# Best material to patch crack in exterior concrete window sill?



## Rav (Dec 7, 2011)

I have an exterior concrete window sill that has a crack in it that I want to patch (pic attached). What would be an appropriate material to fill it with? I have on hand a tube of Big Stretch caulk, and a tub of DAP Bondex ready-mixed concrete patch. Would either of those work well? Or should I get something such as Quikrete crack sealant concrete repair (caulk), or GE Silicone II Concrete & Masonry Caulk, or ...? My prep plan is to wire brush and then blow out with a can of compressed air. Thanks. / Rav


----------



## joecaption (Nov 30, 2011)

Anything you try to fill it with is going to stick out like a sore thumb and not going to fix it.


----------



## Rav (Dec 7, 2011)

joecaption said:


> Anything you try to fill it with is going to stick out like a sore thumb and not going to fix it.


What would you do then, Joe?

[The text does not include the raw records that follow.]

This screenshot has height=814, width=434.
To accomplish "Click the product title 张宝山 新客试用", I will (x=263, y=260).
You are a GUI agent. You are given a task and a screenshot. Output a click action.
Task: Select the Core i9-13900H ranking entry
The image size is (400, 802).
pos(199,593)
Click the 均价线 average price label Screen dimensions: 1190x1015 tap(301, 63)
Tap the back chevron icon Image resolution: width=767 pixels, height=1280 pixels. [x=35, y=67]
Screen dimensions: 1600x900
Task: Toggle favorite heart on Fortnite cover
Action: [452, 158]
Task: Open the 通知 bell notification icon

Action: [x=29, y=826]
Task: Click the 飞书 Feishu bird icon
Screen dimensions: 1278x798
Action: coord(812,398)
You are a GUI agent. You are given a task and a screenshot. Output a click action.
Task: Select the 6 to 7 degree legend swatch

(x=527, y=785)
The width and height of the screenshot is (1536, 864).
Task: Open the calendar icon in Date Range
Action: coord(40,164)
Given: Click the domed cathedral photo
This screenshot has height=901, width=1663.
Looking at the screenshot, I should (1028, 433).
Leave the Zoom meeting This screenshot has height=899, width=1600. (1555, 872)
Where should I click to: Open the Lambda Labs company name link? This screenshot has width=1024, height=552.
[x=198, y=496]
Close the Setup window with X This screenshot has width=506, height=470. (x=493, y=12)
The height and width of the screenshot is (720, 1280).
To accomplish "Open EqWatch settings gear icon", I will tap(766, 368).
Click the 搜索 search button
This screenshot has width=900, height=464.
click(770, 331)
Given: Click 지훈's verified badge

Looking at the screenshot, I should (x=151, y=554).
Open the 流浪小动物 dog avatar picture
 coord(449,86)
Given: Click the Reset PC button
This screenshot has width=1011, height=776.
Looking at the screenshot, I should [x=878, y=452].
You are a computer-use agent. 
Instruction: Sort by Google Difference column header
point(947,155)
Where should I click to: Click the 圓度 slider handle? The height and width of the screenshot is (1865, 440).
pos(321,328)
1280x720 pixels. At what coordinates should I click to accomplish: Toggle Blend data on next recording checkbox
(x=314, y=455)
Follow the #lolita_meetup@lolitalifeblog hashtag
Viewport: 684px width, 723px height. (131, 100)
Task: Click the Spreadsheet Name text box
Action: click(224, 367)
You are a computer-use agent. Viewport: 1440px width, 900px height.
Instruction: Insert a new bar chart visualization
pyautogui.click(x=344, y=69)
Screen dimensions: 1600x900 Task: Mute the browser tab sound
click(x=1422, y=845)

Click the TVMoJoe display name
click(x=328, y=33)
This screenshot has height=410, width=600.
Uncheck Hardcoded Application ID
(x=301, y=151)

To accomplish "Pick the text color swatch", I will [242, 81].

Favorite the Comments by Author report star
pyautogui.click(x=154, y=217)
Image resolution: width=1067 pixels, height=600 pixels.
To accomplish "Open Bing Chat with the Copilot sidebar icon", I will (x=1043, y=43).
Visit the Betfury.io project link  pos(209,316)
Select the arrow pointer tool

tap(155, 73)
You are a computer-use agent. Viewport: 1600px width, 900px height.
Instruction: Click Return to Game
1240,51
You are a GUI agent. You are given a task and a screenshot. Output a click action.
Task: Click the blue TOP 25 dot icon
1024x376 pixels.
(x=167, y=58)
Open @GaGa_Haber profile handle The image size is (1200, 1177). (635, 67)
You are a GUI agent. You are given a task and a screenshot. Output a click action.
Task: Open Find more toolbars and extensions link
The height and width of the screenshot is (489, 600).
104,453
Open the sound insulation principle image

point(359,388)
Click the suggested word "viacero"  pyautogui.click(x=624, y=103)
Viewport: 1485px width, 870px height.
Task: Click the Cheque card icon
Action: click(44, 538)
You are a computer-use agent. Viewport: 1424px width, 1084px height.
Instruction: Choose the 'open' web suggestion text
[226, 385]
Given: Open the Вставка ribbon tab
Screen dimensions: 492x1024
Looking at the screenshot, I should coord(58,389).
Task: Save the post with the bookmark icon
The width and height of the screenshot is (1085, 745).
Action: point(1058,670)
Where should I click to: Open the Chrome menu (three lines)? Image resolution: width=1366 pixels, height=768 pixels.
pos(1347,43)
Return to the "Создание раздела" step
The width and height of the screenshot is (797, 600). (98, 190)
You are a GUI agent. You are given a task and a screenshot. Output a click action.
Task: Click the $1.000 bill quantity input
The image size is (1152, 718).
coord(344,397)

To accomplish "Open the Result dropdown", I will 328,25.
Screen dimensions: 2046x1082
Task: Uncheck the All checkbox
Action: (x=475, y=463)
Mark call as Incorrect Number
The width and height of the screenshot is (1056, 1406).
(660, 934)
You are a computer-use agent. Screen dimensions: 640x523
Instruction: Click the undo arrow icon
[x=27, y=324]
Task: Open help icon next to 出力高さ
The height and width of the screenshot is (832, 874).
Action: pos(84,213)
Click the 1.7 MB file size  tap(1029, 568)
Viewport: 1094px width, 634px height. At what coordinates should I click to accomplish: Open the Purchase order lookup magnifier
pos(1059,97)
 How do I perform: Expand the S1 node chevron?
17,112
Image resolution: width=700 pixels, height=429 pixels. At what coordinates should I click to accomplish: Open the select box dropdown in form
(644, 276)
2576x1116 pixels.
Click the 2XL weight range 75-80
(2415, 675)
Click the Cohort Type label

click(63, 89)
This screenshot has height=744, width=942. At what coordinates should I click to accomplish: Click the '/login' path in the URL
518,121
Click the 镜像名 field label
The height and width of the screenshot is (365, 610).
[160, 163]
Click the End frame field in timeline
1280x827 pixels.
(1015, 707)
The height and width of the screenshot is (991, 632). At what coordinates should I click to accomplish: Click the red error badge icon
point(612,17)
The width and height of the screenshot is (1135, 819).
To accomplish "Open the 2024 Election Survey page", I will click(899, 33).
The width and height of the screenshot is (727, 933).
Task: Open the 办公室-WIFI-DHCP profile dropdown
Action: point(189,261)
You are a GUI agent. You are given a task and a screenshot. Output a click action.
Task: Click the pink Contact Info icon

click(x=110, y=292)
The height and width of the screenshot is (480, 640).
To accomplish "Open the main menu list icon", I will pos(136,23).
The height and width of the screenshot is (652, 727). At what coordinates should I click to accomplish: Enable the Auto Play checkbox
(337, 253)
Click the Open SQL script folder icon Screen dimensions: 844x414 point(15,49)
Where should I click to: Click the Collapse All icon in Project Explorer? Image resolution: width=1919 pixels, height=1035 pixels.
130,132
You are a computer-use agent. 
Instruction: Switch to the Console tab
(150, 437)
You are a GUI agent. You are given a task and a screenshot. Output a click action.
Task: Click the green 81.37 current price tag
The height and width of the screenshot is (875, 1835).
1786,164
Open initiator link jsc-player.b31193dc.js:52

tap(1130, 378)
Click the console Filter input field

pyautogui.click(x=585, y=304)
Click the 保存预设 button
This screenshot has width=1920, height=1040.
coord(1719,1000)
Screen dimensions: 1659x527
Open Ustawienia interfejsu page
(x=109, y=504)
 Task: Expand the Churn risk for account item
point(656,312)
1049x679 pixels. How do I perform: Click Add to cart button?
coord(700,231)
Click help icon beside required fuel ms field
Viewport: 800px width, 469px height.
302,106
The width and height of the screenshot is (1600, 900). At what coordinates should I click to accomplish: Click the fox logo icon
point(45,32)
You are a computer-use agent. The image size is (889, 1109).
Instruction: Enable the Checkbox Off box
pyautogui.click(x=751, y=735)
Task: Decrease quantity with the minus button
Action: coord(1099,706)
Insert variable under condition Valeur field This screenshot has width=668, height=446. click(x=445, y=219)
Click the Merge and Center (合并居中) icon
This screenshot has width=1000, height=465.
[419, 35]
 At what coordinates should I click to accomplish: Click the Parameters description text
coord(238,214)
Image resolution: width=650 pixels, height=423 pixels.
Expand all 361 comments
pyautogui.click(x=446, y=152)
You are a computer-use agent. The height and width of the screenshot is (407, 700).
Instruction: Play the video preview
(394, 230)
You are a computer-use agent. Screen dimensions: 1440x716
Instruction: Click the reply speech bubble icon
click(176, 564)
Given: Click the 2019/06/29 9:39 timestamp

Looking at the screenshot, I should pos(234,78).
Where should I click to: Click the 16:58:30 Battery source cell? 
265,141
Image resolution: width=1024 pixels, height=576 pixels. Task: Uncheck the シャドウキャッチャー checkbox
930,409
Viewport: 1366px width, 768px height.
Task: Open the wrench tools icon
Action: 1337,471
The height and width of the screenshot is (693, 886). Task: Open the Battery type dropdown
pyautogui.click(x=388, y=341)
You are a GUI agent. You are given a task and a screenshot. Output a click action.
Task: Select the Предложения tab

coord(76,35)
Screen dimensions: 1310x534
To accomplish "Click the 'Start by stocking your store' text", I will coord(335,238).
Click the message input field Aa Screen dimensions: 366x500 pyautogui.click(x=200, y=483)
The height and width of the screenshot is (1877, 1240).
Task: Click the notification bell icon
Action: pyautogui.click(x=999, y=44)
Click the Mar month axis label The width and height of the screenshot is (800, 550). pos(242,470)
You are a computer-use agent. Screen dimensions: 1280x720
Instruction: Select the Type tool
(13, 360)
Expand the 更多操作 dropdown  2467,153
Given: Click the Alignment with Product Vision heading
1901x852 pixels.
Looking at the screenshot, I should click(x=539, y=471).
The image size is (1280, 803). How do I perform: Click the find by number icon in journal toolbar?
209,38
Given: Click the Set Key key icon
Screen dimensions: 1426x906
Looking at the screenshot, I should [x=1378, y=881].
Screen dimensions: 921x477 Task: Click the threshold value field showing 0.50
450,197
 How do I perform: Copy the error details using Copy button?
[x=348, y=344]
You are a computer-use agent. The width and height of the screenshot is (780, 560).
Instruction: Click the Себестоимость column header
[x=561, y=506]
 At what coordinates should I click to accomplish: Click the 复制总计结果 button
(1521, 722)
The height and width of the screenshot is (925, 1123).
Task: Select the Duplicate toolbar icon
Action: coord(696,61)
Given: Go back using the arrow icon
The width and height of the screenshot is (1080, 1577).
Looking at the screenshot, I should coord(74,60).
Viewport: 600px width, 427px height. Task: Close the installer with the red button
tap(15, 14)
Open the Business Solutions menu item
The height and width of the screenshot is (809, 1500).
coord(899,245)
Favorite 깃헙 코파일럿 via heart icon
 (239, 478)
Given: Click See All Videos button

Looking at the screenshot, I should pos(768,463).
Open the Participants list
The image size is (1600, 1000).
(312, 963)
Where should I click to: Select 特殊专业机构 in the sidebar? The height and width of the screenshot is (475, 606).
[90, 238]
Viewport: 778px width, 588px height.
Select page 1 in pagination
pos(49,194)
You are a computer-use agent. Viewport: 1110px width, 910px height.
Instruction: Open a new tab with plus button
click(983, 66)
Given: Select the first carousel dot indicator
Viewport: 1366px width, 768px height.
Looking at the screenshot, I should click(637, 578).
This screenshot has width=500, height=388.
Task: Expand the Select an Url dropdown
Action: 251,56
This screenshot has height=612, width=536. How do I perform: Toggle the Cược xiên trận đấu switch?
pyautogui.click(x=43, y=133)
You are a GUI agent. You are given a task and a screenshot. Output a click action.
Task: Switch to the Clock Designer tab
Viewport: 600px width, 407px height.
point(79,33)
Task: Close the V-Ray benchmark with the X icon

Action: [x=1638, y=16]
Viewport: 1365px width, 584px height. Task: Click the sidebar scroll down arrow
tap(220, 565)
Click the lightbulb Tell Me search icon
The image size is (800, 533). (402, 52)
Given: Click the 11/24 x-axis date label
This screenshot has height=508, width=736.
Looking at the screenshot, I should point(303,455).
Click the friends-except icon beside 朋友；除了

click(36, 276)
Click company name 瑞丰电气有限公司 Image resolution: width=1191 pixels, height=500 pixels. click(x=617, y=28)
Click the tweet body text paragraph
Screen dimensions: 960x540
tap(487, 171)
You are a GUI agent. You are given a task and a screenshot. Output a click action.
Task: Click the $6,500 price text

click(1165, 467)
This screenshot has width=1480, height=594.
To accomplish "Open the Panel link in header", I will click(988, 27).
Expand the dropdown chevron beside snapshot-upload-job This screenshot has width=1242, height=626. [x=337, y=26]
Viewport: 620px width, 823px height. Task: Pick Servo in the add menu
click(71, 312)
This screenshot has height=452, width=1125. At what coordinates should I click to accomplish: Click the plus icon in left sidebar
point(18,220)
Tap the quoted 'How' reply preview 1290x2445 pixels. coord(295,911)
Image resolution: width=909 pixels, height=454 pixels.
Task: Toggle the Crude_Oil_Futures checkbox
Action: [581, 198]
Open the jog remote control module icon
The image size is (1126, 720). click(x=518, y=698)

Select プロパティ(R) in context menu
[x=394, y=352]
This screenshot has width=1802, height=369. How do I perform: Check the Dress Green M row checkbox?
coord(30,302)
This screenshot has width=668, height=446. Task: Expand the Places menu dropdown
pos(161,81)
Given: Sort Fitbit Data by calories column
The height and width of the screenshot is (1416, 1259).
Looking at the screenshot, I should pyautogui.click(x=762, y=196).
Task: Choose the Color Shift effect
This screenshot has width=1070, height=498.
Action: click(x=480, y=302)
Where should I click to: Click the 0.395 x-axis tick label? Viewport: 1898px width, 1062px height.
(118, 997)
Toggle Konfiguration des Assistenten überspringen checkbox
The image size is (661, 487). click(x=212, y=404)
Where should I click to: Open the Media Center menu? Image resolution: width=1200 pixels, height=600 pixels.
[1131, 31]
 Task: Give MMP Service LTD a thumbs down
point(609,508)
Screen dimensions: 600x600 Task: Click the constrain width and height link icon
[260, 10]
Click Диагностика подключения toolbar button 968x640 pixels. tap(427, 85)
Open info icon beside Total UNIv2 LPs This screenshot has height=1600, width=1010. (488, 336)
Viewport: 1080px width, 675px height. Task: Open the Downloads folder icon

I would have tried filling it with something that would match the color as well as possible. Wouldn't it be better to fill it with an appropriate material than to allow water to continue to get in there and make it worse by expanding and contracting?


----------



## Jmayspaint (May 4, 2013)

This stuff holds pretty well on masonry. It's made to match mortar more so than concrete, but would still match better than Big Stretch. 

http://www.sashco.com/products/mor-flexx/

Yeah, I would clean it and fill it.


----------



## Canarywood1 (May 5, 2012)

You need a permanent fix, not something you have to do once a year, here's a link.


Forgot to say watch the video.


http://www.mudsupply.com/Simpson-St...n-p/3719.htm?gclid=CN7jjMm7uL0CFU4R7AoddTQASA


----------